How to make the most out of your assets on DeFiChain

DeFiChain often uses the slogan “Go beyond HODLing.” HODLing is great as it allows you to take a long-term view of your assets. But why let your investment just lay around without any usage when you can make them work to earn additional rewards for you - all with the security and convenience of the DeFiChain wallet?

On DeFiChain, there are two main ways to let your investments work for you - Liquidity mining and Staking. 

Liquidity Mining

With liquidity mining, you lend your assets to the decentralized exchange (DEX) and receive DFI & commission fees in return. You help to build up a “trading”-pool like dTSLA/DUSD and provide liquidity so others can swap their dTSLA for DUSD or vice versa.

Liquidity mining is needed on any DEX to build up huge liquidity pools and enable decentralized trading.
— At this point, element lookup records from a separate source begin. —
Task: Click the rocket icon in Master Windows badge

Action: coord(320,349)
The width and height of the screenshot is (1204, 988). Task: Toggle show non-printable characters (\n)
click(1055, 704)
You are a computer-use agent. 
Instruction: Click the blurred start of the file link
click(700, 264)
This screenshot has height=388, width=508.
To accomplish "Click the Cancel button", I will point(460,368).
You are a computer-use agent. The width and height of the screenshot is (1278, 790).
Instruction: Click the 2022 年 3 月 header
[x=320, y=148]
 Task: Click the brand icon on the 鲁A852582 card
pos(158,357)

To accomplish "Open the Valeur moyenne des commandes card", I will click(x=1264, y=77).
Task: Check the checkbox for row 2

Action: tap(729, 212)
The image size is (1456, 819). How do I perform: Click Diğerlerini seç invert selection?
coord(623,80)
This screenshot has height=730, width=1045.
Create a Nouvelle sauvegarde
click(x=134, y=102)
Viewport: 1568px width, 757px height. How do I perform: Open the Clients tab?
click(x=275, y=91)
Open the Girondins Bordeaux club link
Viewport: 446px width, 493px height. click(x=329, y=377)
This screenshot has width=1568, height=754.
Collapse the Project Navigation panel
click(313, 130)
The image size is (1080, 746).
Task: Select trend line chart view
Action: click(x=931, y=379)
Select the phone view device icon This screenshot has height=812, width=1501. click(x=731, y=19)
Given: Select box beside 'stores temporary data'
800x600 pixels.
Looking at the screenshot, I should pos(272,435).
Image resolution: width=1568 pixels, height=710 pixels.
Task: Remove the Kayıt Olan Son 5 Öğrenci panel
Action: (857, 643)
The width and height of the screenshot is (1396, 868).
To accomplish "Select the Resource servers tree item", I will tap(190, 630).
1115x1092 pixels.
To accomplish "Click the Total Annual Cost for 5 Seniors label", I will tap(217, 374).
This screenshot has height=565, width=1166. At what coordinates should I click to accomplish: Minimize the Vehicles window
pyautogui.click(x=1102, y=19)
Liquidity Mining can be done with cryptocurrencies or dTokens. There are over five dozen liquidity pools available on the DeFiChain DEX. While the cryptocurrencies are paired with DFI, the dAssets trade with DUSD as a pair. 

Staking

In a Proof-of-Stake blockchain, you stake the native token to process transactions and keep the blockchain secure. Token holders are incentivized to help support the network. By staking your crypto, you earn rewards without having to sell them.  

There are two ways to stake your DFI tokens: the decentralized or via a third-party staking service provider. You can stake in a fully decentralized way by creating a masternode with 20,000 DFI. If you don’t know how to run a masternode or don’t want to deal with the technical hussle behind it, you can stake your DFI tokens on CakeDeFi or DFX.